[[ Data extracts, beginning ]]

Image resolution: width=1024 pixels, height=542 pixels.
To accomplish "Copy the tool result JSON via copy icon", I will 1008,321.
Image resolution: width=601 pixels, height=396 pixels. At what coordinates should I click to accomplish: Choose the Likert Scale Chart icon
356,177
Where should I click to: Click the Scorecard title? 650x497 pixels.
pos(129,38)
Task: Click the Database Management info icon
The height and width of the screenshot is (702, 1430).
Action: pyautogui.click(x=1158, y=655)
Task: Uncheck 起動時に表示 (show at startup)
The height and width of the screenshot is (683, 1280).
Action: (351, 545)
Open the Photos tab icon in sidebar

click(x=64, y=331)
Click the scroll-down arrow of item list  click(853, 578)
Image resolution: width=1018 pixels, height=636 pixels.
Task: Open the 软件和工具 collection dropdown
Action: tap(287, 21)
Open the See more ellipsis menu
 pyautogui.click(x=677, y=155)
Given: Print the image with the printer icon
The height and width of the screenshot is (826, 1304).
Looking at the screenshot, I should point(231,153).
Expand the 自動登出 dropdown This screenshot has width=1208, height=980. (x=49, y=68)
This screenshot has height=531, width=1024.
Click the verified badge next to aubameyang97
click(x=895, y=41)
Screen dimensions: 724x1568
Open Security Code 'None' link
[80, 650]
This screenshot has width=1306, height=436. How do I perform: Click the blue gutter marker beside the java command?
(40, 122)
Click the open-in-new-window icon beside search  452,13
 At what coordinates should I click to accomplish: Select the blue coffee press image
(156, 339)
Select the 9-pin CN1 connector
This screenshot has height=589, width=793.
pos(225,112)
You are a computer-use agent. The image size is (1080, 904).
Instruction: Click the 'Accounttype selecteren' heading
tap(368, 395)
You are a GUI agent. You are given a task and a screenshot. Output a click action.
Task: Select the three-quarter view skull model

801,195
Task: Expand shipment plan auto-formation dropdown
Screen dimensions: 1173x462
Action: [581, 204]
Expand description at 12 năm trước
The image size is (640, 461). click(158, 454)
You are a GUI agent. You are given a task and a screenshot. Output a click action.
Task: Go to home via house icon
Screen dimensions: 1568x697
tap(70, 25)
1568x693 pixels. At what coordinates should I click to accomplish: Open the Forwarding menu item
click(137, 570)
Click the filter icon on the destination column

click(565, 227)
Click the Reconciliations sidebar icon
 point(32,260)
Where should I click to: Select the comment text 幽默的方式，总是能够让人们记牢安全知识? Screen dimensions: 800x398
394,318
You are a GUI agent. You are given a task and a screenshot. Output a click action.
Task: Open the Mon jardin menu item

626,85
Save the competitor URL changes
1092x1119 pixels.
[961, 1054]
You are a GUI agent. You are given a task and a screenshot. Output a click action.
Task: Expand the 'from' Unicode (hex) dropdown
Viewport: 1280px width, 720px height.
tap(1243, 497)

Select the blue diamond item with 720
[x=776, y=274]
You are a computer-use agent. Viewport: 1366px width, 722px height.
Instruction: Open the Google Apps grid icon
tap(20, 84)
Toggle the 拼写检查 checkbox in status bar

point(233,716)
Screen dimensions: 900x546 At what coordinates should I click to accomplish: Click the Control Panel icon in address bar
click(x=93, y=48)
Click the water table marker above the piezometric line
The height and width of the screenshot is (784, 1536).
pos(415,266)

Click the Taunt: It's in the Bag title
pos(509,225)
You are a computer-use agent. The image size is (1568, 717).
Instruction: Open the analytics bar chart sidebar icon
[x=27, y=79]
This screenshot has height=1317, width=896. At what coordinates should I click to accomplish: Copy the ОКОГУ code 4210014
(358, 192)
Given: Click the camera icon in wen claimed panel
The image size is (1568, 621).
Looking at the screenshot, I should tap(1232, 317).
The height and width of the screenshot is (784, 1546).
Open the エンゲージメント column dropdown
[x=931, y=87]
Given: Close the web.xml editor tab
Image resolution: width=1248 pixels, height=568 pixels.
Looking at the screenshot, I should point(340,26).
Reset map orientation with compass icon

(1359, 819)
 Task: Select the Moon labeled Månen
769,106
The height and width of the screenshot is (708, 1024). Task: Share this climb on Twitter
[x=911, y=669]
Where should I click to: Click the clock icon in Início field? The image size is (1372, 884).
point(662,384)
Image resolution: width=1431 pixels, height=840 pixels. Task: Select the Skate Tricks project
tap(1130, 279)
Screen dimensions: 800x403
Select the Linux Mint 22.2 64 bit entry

[[ Data extracts, end ]]

* _Your goal_
Give back the data above exactly as it appears.

* _Task answer_
Image resolution: width=1024 pixels, height=542 pixels.
To accomplish "Copy the tool result JSON via copy icon", I will 1008,321.
Image resolution: width=601 pixels, height=396 pixels. At what coordinates should I click to accomplish: Choose the Likert Scale Chart icon
356,177
Where should I click to: Click the Scorecard title? 650x497 pixels.
pos(129,38)
Task: Click the Database Management info icon
The height and width of the screenshot is (702, 1430).
Action: pyautogui.click(x=1158, y=655)
Task: Uncheck 起動時に表示 (show at startup)
The height and width of the screenshot is (683, 1280).
Action: (351, 545)
Open the Photos tab icon in sidebar

click(x=64, y=331)
Click the scroll-down arrow of item list  click(853, 578)
Image resolution: width=1018 pixels, height=636 pixels.
Task: Open the 软件和工具 collection dropdown
Action: tap(287, 21)
Open the See more ellipsis menu
 pyautogui.click(x=677, y=155)
Given: Print the image with the printer icon
The height and width of the screenshot is (826, 1304).
Looking at the screenshot, I should point(231,153).
Expand the 自動登出 dropdown This screenshot has width=1208, height=980. (x=49, y=68)
This screenshot has height=531, width=1024.
Click the verified badge next to aubameyang97
click(x=895, y=41)
Screen dimensions: 724x1568
Open Security Code 'None' link
[80, 650]
This screenshot has width=1306, height=436. How do I perform: Click the blue gutter marker beside the java command?
(40, 122)
Click the open-in-new-window icon beside search  452,13
 At what coordinates should I click to accomplish: Select the blue coffee press image
(156, 339)
Select the 9-pin CN1 connector
This screenshot has height=589, width=793.
pos(225,112)
You are a computer-use agent. The image size is (1080, 904).
Instruction: Click the 'Accounttype selecteren' heading
tap(368, 395)
You are a GUI agent. You are given a task and a screenshot. Output a click action.
Task: Select the three-quarter view skull model

801,195
Task: Expand shipment plan auto-formation dropdown
Screen dimensions: 1173x462
Action: [581, 204]
Expand description at 12 năm trước
The image size is (640, 461). click(158, 454)
You are a GUI agent. You are given a task and a screenshot. Output a click action.
Task: Go to home via house icon
Screen dimensions: 1568x697
tap(70, 25)
1568x693 pixels. At what coordinates should I click to accomplish: Open the Forwarding menu item
click(137, 570)
Click the filter icon on the destination column

click(565, 227)
Click the Reconciliations sidebar icon
 point(32,260)
Where should I click to: Select the comment text 幽默的方式，总是能够让人们记牢安全知识? Screen dimensions: 800x398
394,318
You are a GUI agent. You are given a task and a screenshot. Output a click action.
Task: Open the Mon jardin menu item

626,85
Save the competitor URL changes
1092x1119 pixels.
[961, 1054]
You are a GUI agent. You are given a task and a screenshot. Output a click action.
Task: Expand the 'from' Unicode (hex) dropdown
Viewport: 1280px width, 720px height.
tap(1243, 497)

Select the blue diamond item with 720
[x=776, y=274]
You are a computer-use agent. Viewport: 1366px width, 722px height.
Instruction: Open the Google Apps grid icon
tap(20, 84)
Toggle the 拼写检查 checkbox in status bar

point(233,716)
Screen dimensions: 900x546 At what coordinates should I click to accomplish: Click the Control Panel icon in address bar
click(x=93, y=48)
Click the water table marker above the piezometric line
The height and width of the screenshot is (784, 1536).
pos(415,266)

Click the Taunt: It's in the Bag title
pos(509,225)
You are a computer-use agent. The image size is (1568, 717).
Instruction: Open the analytics bar chart sidebar icon
[x=27, y=79]
This screenshot has height=1317, width=896. At what coordinates should I click to accomplish: Copy the ОКОГУ code 4210014
(358, 192)
Given: Click the camera icon in wen claimed panel
The image size is (1568, 621).
Looking at the screenshot, I should tap(1232, 317).
The height and width of the screenshot is (784, 1546).
Open the エンゲージメント column dropdown
[x=931, y=87]
Given: Close the web.xml editor tab
Image resolution: width=1248 pixels, height=568 pixels.
Looking at the screenshot, I should point(340,26).
Reset map orientation with compass icon

(1359, 819)
 Task: Select the Moon labeled Månen
769,106
The height and width of the screenshot is (708, 1024). Task: Share this climb on Twitter
[x=911, y=669]
Where should I click to: Click the clock icon in Início field? The image size is (1372, 884).
point(662,384)
Image resolution: width=1431 pixels, height=840 pixels. Task: Select the Skate Tricks project
tap(1130, 279)
Screen dimensions: 800x403
Select the Linux Mint 22.2 64 bit entry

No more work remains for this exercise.